Just confirming that I’m having the exact same issue on RTX 2070 (CUDA 10.0, Pytorch 1.0.0) with my first BatchNorm2d layer in my GAN generator. Looks roughly like this:

# bs=64, latent_sz=128, init_sz=8
z = torch.randn(bs, latent_sz).cuda()
generator(z) # generator = Generator().cuda()

# In generator forward(self, x):
x = self.fc(x).view(bs, 128, 8, 8) # fc is nn.Linear(latent_sz, hidden_sz * init_sz**2)
x = self.bn1(x)      # see nn.Sequential() below for init. Real code puts x through the Sequential
...

If I remove this BatchNorm2d (self.bn1 in the example) from the nn.Sequential it works. The nn.Sequential looks as follows:

# hidden_sz=128, init_sz=8
nn.Sequential(
            nn.BatchNorm2d(hidden_sz),
            nn.Upsample(scale_factor=2),
            nn.Conv2d(hidden_sz, hidden_sz, 3, stride=1, padding=1),
            nn.BatchNorm2d(hidden_sz, 0.8),
            nn.LeakyReLU(0.2, inplace=True),
            nn.Upsample(scale_factor=2),
            nn.Conv2d(hidden_sz, hidden_sz / 2, 3, stride=1, padding=1),
            nn.BatchNorm2d(hidden_sz / 2, 0.8),
            nn.LeakyReLU(0.2, inplace=True),
            nn.Conv2d(hidden_sz / 2, nc, 3, stride=1, padding=1),
            nn.Tanh()
        )
# All divisions hidden_sz / x  is actually hidden_sz // x, 
# I changed it here so it is not displayed as comment in the forum

I have the same error on a 2080ti, batch norm failing and giving an error

I have the same issue with 2080 ti. The model runs fine on another machine with 1080ti and a similar environment. I have:
torch: 1.0.1.post2
cuda: 10.0.130
cudnn: 7402

The weird thing is that my other models all work with this setup even on the 2080ti machine.
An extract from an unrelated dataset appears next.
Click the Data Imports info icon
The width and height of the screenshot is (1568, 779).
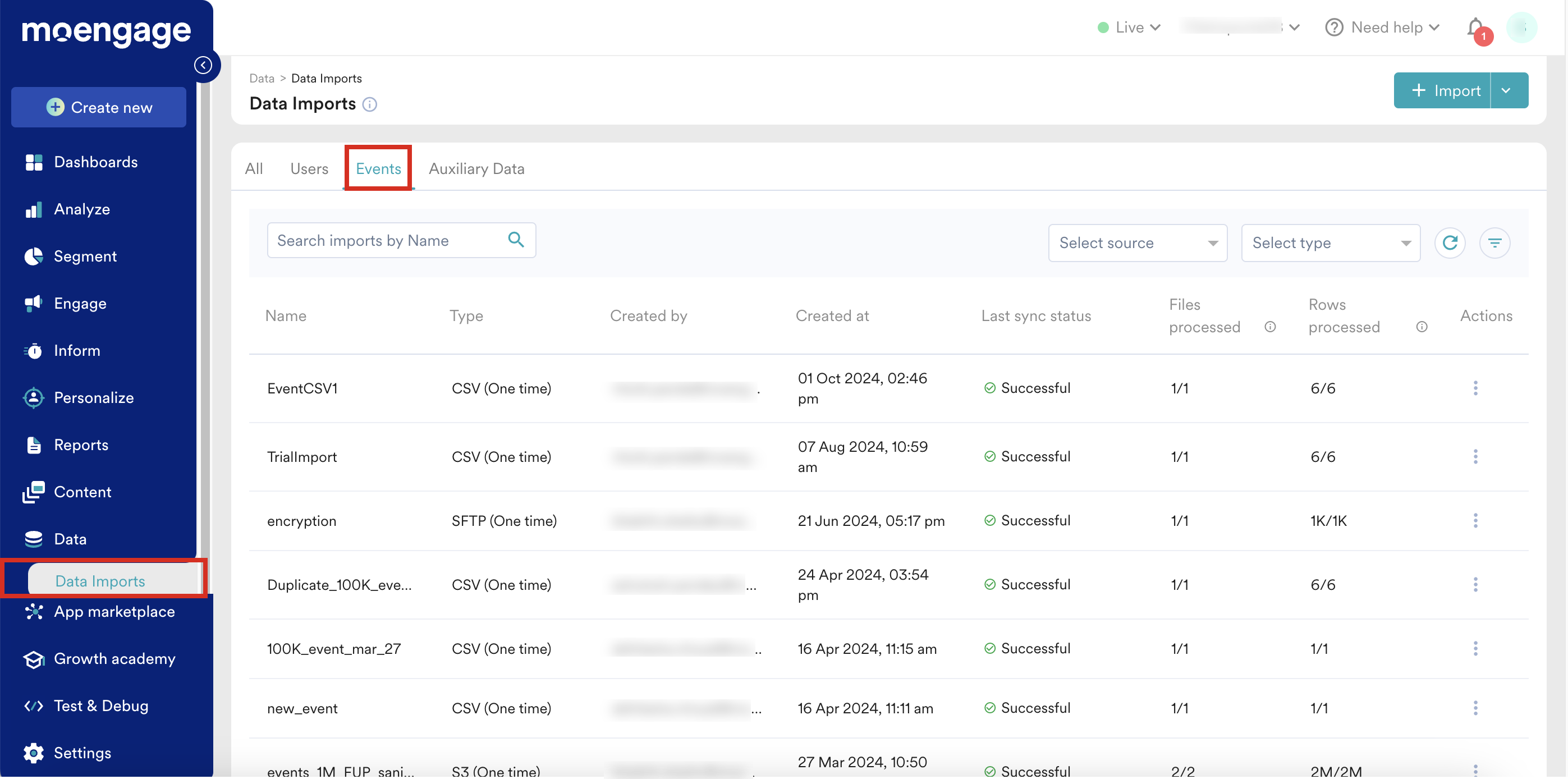(x=369, y=105)
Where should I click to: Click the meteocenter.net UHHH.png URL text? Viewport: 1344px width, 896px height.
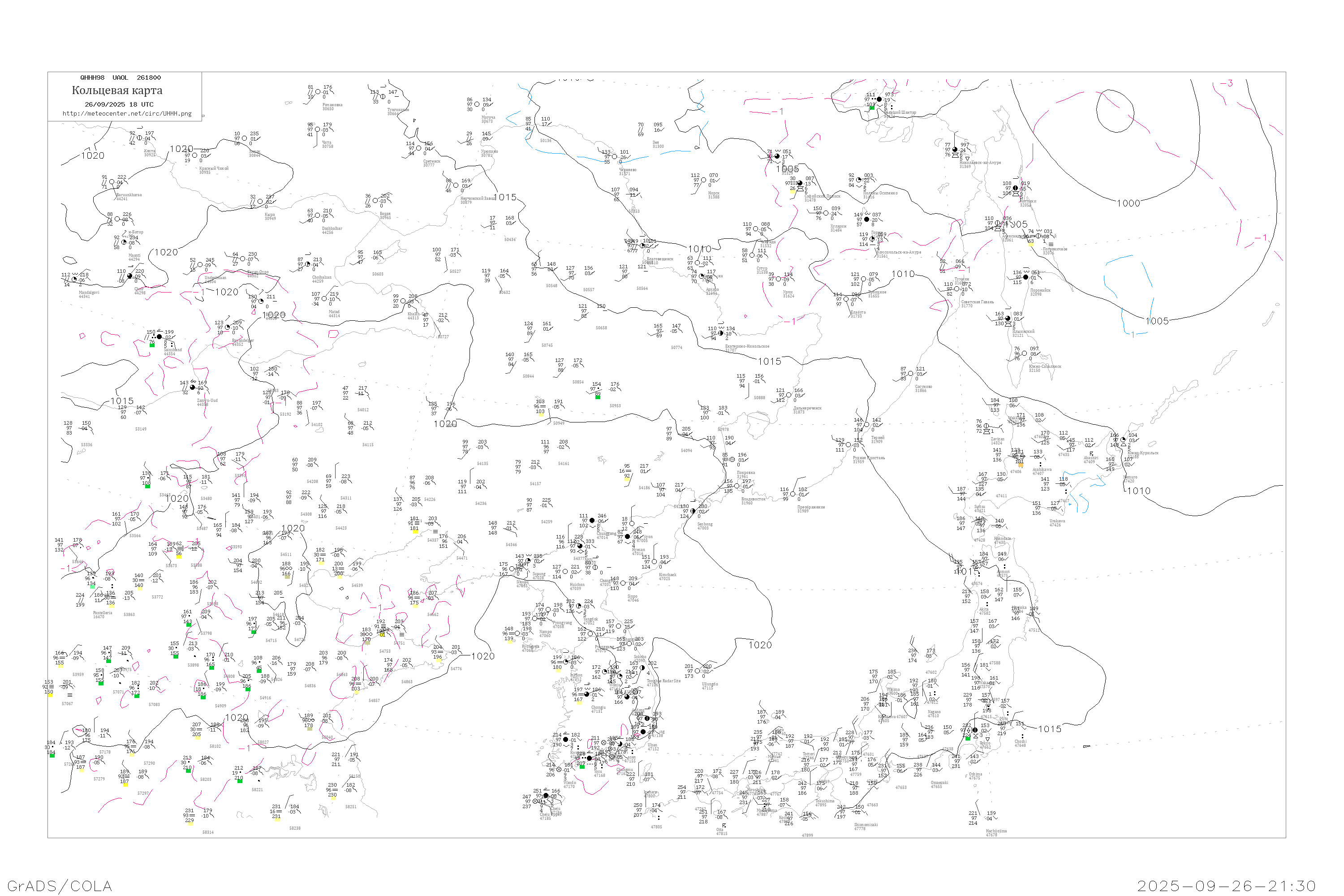tap(127, 114)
It seems to be that if I increase the size of my model it happens. This fails for me:

device = torch.device("cuda:0")

# This model doesn't throw the error
# t = nn.Sequential(nn.Conv3d(3,128, (9,4,4), stride=(1,2,2), padding=(0,1,1)), nn.ReLU(True), nn.Conv3d(128,256, (1,4,4), stride=(1,2,2), padding=(0,1,1)), nn.ReLU(),nn.Conv3d(256,256, (1,4,4), stride=(1,2,2), padding=(0,1,1))).to(device)

t = nn.Sequential(nn.Conv3d(3,256, (9,4,4), stride=(1,2,2), padding=(0,1,1)), nn.ReLU(True), nn.Conv3d(256,512, (1,4,4), stride=(1,2,2), padding=(0,1,1)), nn.ReLU(),nn.Conv3d(512,512, (1,4,4), stride=(1,2,2), padding=(0,1,1))).to(device)
i = torch.ones([10, 3, 9, 64, 96]).to(device)
o = t(i)
criterion = nn.L1Loss()
loss = criterion(o, torch.ones_like(o))
loss.backward()
1 Like

OK finally got it working seems to be some incompatibility in cudatoolkit, cudnn and pytorch. In the end I got it working by compiling pytorch from source. I went for Cuda toolkit 10.0 cudnn 7.5 and pytorch master (latest greatest yay!)

well, I still have this problem with BatchNorm1D on CUDNN anyone has solution for that?

Could you post the error message, the batchnorm setup, input shapes, PyTorch, CUDA and cudnn versions, so that we could debug it please?